Stuart Crosby is the president of Local Government New Zealand, a current Bay of Plenty Regional councillor, and was the Tauranga Mayor from 2004 to 2016.
With the general election under our collective belt it’s about time that New Zealand had a conversation about the future.
No, not the inevitable 100-day plan or how the ministerial portfolios are divvied up, but about local government.
Local government occupies a rather conflicted position in the New Zealand psyche, given that we utterly rely on it, but don’t always value it, so this will be a difficult conversation, but it’s one that we need to have.
Local authorities are the tier of government that are closest to the people, and we all rely on in it order to live our lives on an everyday basis. Be it roads, water, libraries, planning, place making, economic development or environmental protection, the measure of success is that we largely don’t even notice these services.
It is only when things go wrong that the public pay attention. That’s absolutely appropriate, but even then it’s important to look at how things go wrong.
If a single council gets something wrong, or a wheel comes off, then it’s on the council, and fair cop.
At the same time, if we’re seeing the same rear driver’s side wheel come off due to the same failing lug nut – i.e. the same problem playing out across the country – then it’s a strong sign the problem has more to do with the system than any individual council.
Now, let’s take a look at some of the issues that featured highly in the election, particularly as they relate to local government; infrastructure deficits, housing, climate change, three waters and freshwater.
All of these problems are playing out in every council across the country, which is a clear sign that we’ve got a problem with the system.
The difficult conversation we as Local Government New Zealand want to have with the incoming Government is how do fix the system that local government operates in?

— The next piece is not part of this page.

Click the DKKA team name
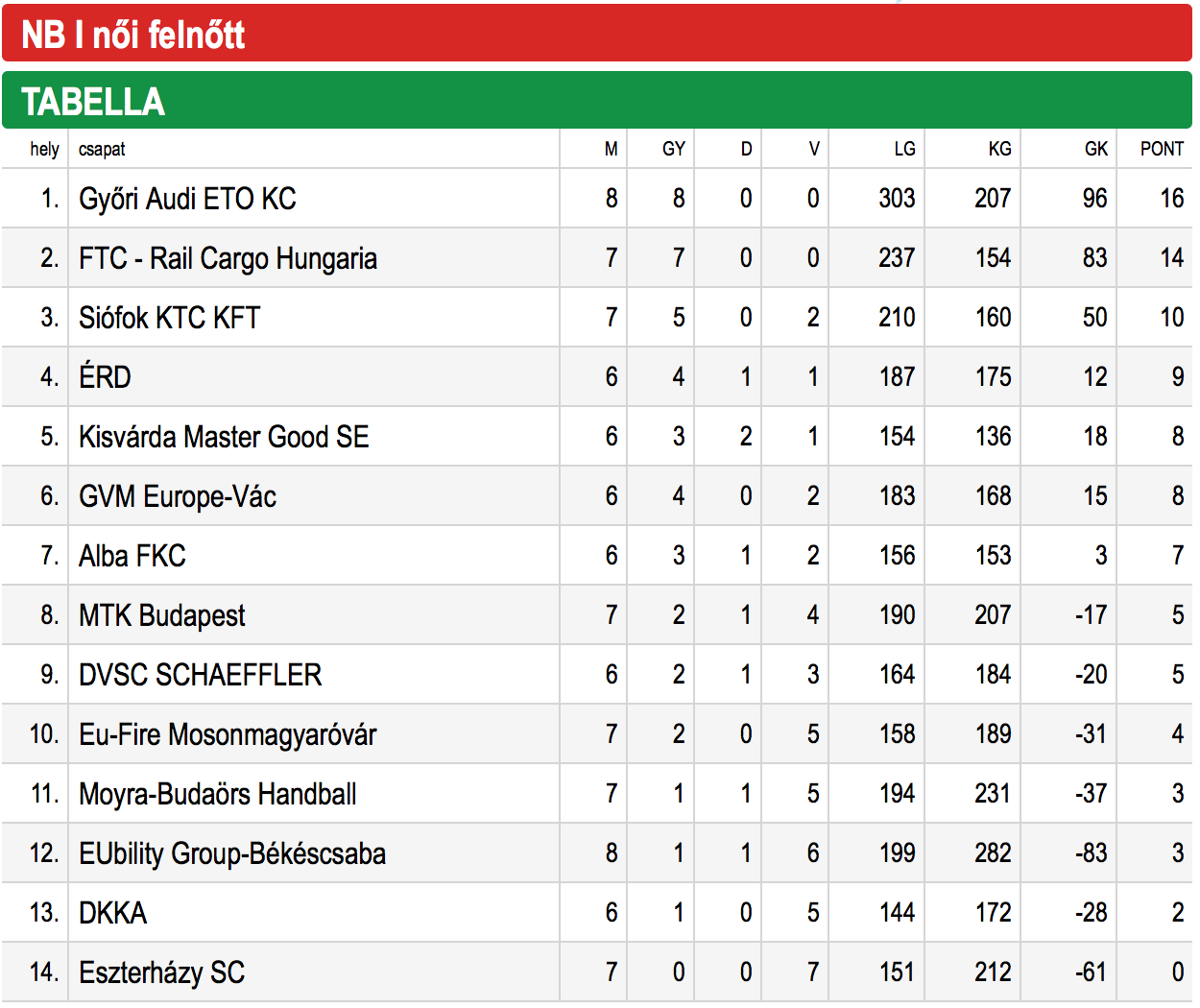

The first step is realising that our country can’t continue to operate with two separate government systems failing to work cohesively together. The decisions made by central government affect local councils across the spectrum of its briefs, and vice versa, and often have perverse effects.
Take immigration. Successive governments have fuelled New Zealand’s population growth, but while happy to reap the tax benefits, they have given very little consideration to the infrastructure costs imposed by loose immigration settings.
The result is that local government’s ability to deal with growth issues has failed to keep pace. Whether releasing land, incentivising growth or funding and developing infrastructure or providing social housing, the rules under which local government toil have not been adjusted to match.
Quite simply, the balance is out of whack.
To restore the balance, we need to think of Government in New Zealand as a single system, where top down decision making and resourcing meets bottom up experience and democratic, or community, direction.
We know this works because in the rare instances in our history where it has been tried, it has delivered brilliantly.
Take the Covid-19 crisis as an example. The necessity of having to put aside our differences in the face the pandemic meant we rolled up our collective sleeves and got on with the job of furloughing five million Kiwis in their homes for close to two months.
By teaming up through the various levels of lockdown, both tiers of government ensured that essential lifeline services such as our drinking water, rubbish collection and waste water services continued to be provided, while at the same time those most vulnerable in our communities got the targeted care they needed.
Once out of lockdown, hearing the infrastructure-led recovery call from central government, councils have worked at full tilt to ensure they’re either contributing by bringing their investment programmes forward, or by providing regulatory services that enable development.
So, that brings me back to the difficult conversation that we need to have about the future of local government.
Why can’t we have a Covid-like partnership that delivers for New Zealanders all the time? This isn’t about amalgamation or re-drawing the council boundary lines, but how to we meaningfully work together to deliver our respective strengths.
This is something we touched on in the LGNZ 2020 General Election Manifesto on lgnz.co.nz, which called for an appropriate balance between local and central decision-making, something LGNZ call ‘democratic well-being.’
It will take major compromise – and a genuine focus on understanding each other’s strengths – from central government, but also from councils.
Change is always uncomfortable but we’re up for it. Is central government, and even more importantly are the public, ready to have this difficult conversation?